Bear Stearns marks the moment when the global financial crisis went
critical. Up until last Friday, it had been possible - just about - to
believe that the worst was over and that things were about to get
better. That pretence was stripped away when JP Morgan, at the behest of
the Federal Reserve, stepped in when the hedge funds pulled the plug on
the fifth-biggest US investment bank.

It is now clear that no end is in sight to the turmoil, and the reason
for that is that the Fed and the US treasury are no closer to solving
the underlying problem than they were eight months ago. The crisis will
only end when house prices stop falling and banks stop racking up huge
losses on their loans. Doing that, however, will require the US
government to intervene directly in the real estate market to end the
wave of foreclosures. Ideologically, it is ill-equipped to take that
step and, as a result, property prices will fall and the financial
meltdown will go on and on.

Ultimately, though, action will be taken because there will be political
pressure for it. Indeed, it is somewhat surprising that there is not
already rioting in the streets, given the gigantic fraud perpetrated by
the financial elite at the expense of ordinary Americans.

The US has just had its weakest period of expansion since the 1950s.
Consumption growth has been poor. Investment growth has been modest.
Exports have been sluggish. But if you are at the top of the tree, the
years since the last recession in 2001 has been a veritable golden age.
Salaries for executives have rocketed and profits have soared, because
the productivity gains from a growing economy have been
disproportionately skewed towards capital.

Patriotic 

For ordinary Americans, though, it has been a different story.
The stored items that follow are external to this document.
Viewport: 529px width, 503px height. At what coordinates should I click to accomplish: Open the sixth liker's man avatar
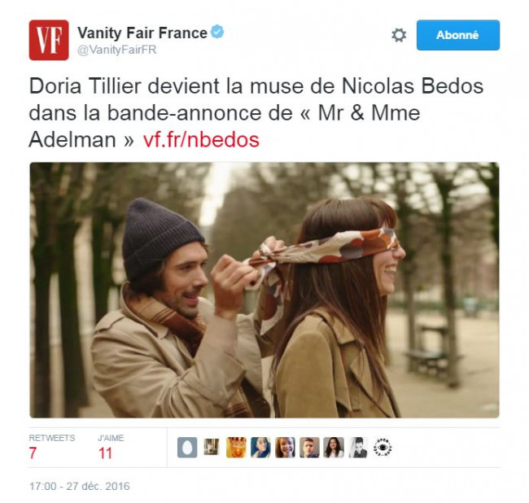[x=309, y=448]
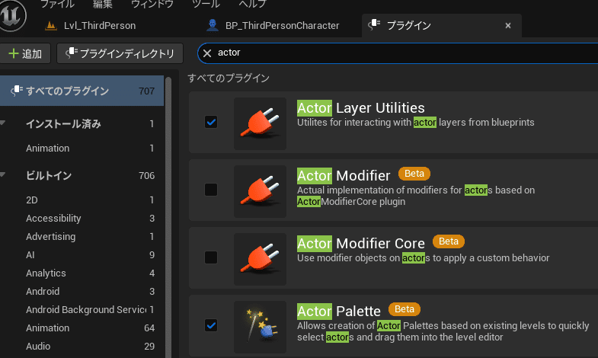Click the category list vertical scrollbar
The width and height of the screenshot is (598, 358).
[x=168, y=217]
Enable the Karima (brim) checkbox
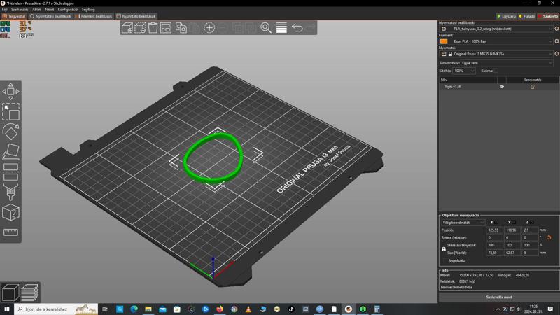The image size is (560, 315). [496, 71]
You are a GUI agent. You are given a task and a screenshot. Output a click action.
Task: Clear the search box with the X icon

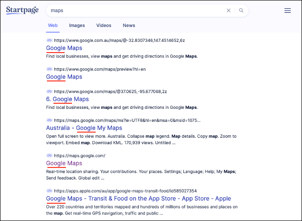coord(228,10)
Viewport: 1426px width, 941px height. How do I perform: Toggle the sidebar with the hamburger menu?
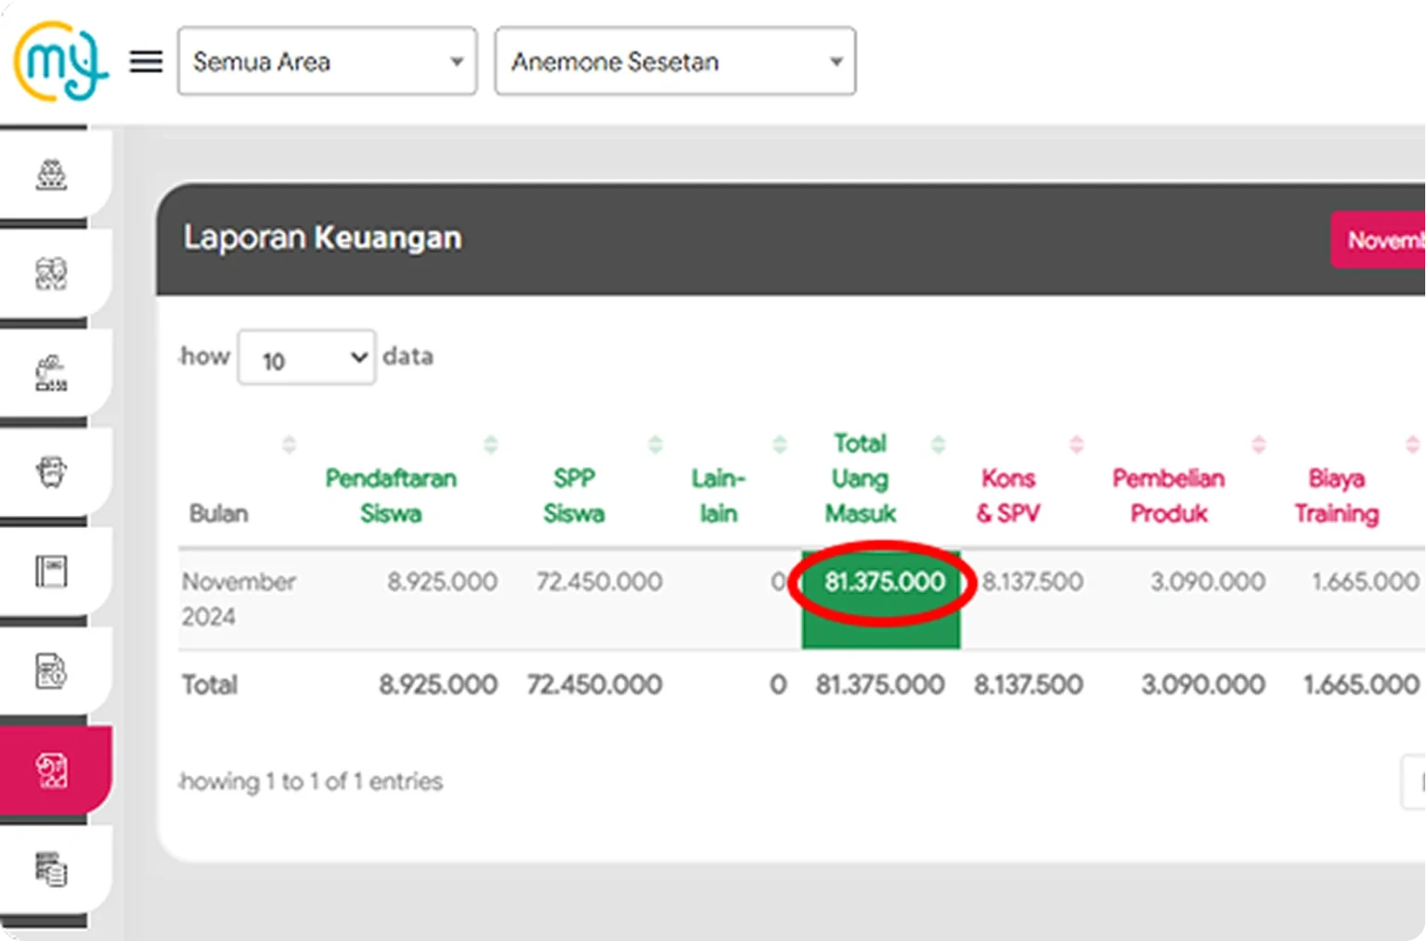145,61
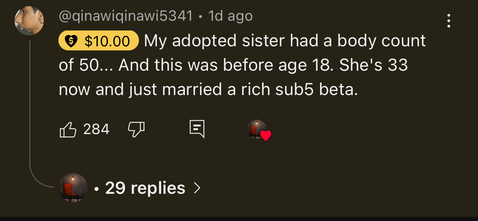Open @qinawiqinawi5341 channel link
Screen dimensions: 478x221
(126, 16)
Real
wages have been growing slowly; at just 1.6% a year on average over the
latest upswing, well down on the experience of earlier decades.
Business, of course, needs consumers to carry on spending in order to
make money, so a way had to be found to persuade households to do their
patriotic duty. The method chosen was simple. Whip up a colossal housing
bubble, convince consumers that it makes sense to borrow money against
the rising value of their homes to supplement their meagre real wage
growth and watch the profits roll in.

As they did - for a while. Now it's payback time and the mood could get
very ugly. Americans, to put it bluntly, have been conned. They have
been duped by a bunch of serpent-tongued hucksters who packed up the
wagon and made it across the county line before a lynch mob could be
formed.

The debate now is not about whether the US is in recession but how deep
and long that recession will be. Super-bears have started to say that
this is perhaps "The Big One", by which they mean the onset of a new
Great Depression. The need to rescue Bear Stearns has done little to
still those voices.

As the economics team at HSBC recently pointed out, there has been a
"catastrophic breakdown" of trust, and when that has happened in the
past - the US in the 1930s, Japan in the 1990s - chucking extra money at
the banks in the hope that they will start lending again proves
ineffective.

It's not hard to see why trust has become such a rare commodity: Wall
Street at the height of the securitisation mania had, in effect, become
London at the time of the South Sea Bubble crisis in 1720. Vast
quantities of funny paper were changing hands even though those involved
in the deals had no idea of their true worth. Nor did they care.
Inevitably, now the bubble has burst and the huge Ponzi securitisation
scam has been exposed, there has been a reaction. The securitisation
market is dead, there is less money sloshing round the system, banks are
hoarding their cash.

Having allowed the housing boom to rage out of control for too long and
then delaying cuts in interest rates until the housing market was
gripped by recessionary forces, the Fed is now trying to make up for
lost time with a burst of hyperactivity. It will cut interest rates on
Wednesday and keep cutting them: financial markets expect the Fed funds
rate to be 1% by the summer, and they are probably right. In most
downturns, easier monetary policy does the trick. Lower interest rates
make it cheaper to borrow and also change the trade-off between saving
and spending. This may not be the usual sort of downturn, however, with
consumers going through a period of debt revulsion after the excesses of
recent years, even so the consensus is that after two or three quarters
of falling output, a slow and sluggish recovery will be under way.

Deflation 

These hopes are likely to be dashed, unless there is intervention at
home and internationally to tackle the crisis. Domestically, the
priority should be to stop homes that have been foreclosed being
auctioned on the open market, since by selling them at a 50% discount
property prices are driven down. The US does not seem to have learned
the lessons from Japan, which encouraged a fire sale of property in the
1990s and was sucked into a classic debt deflation trap as a result.
Those who argue, with some force, that it would be counter-productive to
intervene in the market because the US needs to work the rottenness out
of its system must recognise that the cold turkey option will be very
long and painful.

The second form of intervention should be to shore up the dollar, the
collapse of which is worrying countries that rely heavily on exports and
is the main reason for the surge in commodity prices. Co-ordinated
intervention by the major central banks needs to be at the top of the
agenda at next month's G7 meeting in Washington, and there could be
action even sooner if the dollar continues to tank. 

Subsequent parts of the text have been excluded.